:: HOW TO COMPLETE THIS TASK ::
Once you reach the line that holds "The width and height of the screenshot is (1314, 924)." in the listing below, output it and every line after it through the line that holds "Open the New", word for word.

:: DATA SUPPLIED ::
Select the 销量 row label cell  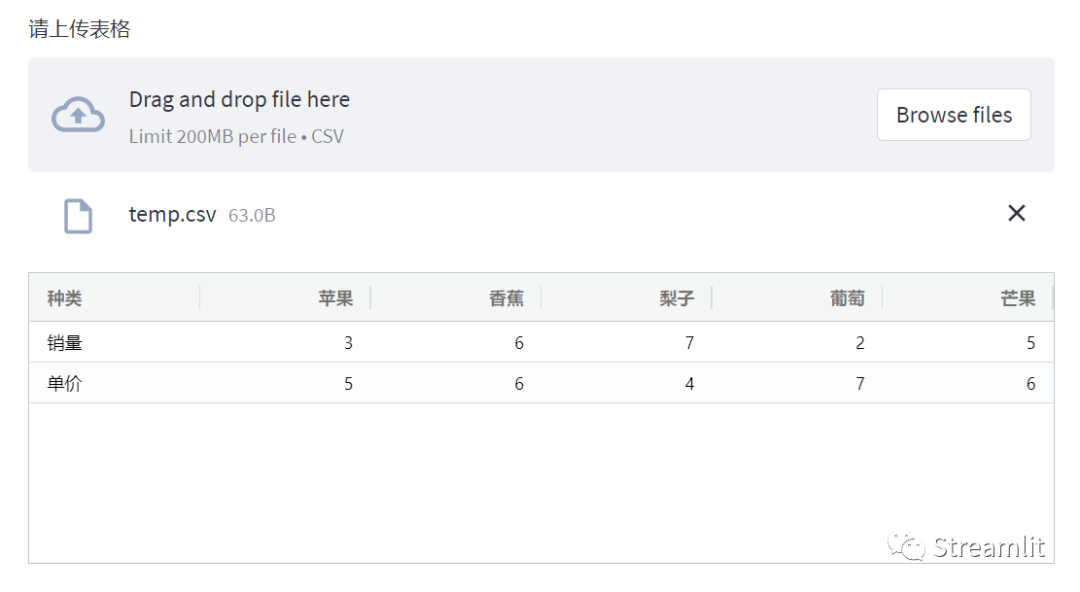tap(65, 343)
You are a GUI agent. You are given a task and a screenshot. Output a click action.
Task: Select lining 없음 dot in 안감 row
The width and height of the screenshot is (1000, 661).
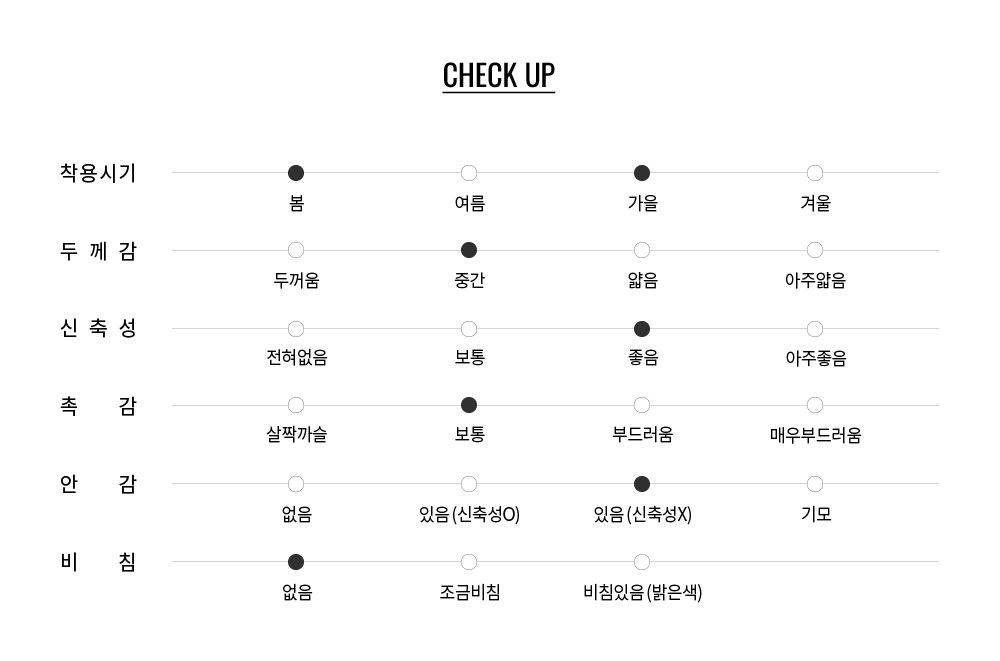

* * *

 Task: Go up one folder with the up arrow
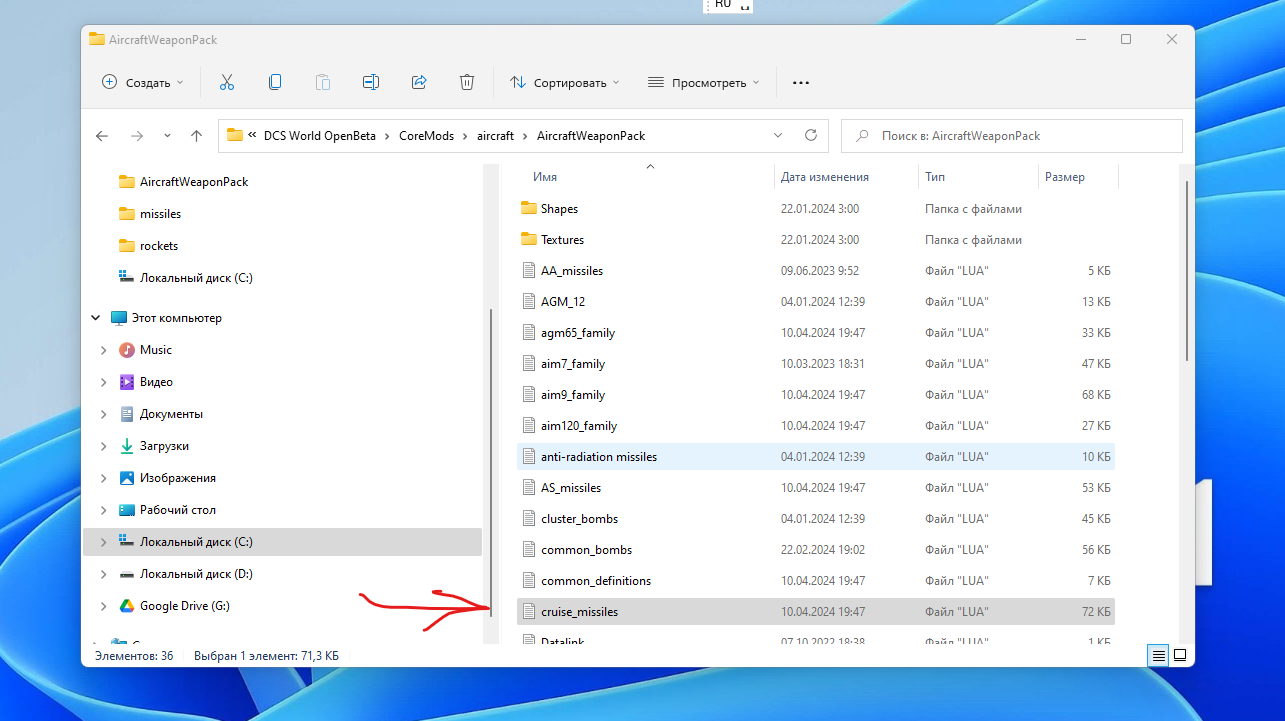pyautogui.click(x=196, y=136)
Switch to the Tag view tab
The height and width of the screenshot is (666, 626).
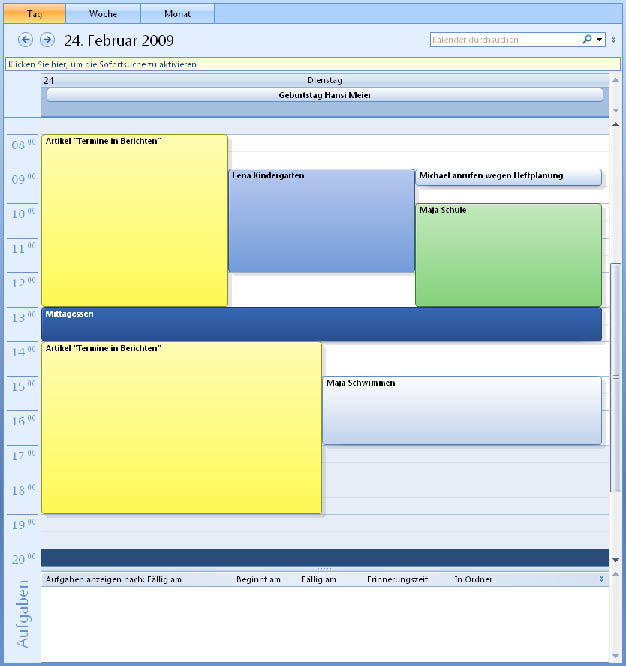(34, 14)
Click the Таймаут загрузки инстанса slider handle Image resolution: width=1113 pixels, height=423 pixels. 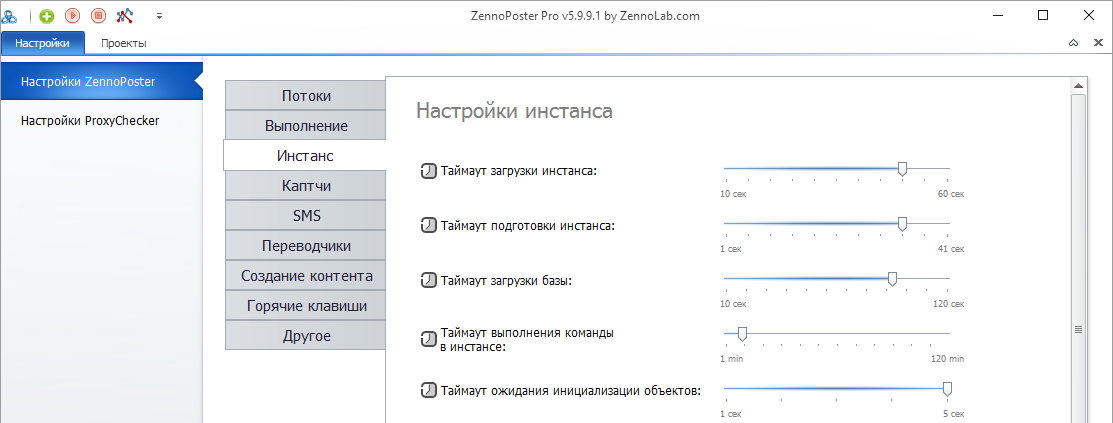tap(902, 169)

---

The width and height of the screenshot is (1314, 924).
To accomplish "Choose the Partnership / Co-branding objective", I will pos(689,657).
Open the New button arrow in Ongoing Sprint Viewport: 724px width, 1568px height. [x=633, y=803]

:: RESPONSE BOX ::
The width and height of the screenshot is (1314, 924).
To accomplish "Choose the Partnership / Co-branding objective", I will pos(689,657).
Open the New button arrow in Ongoing Sprint Viewport: 724px width, 1568px height. [x=633, y=803]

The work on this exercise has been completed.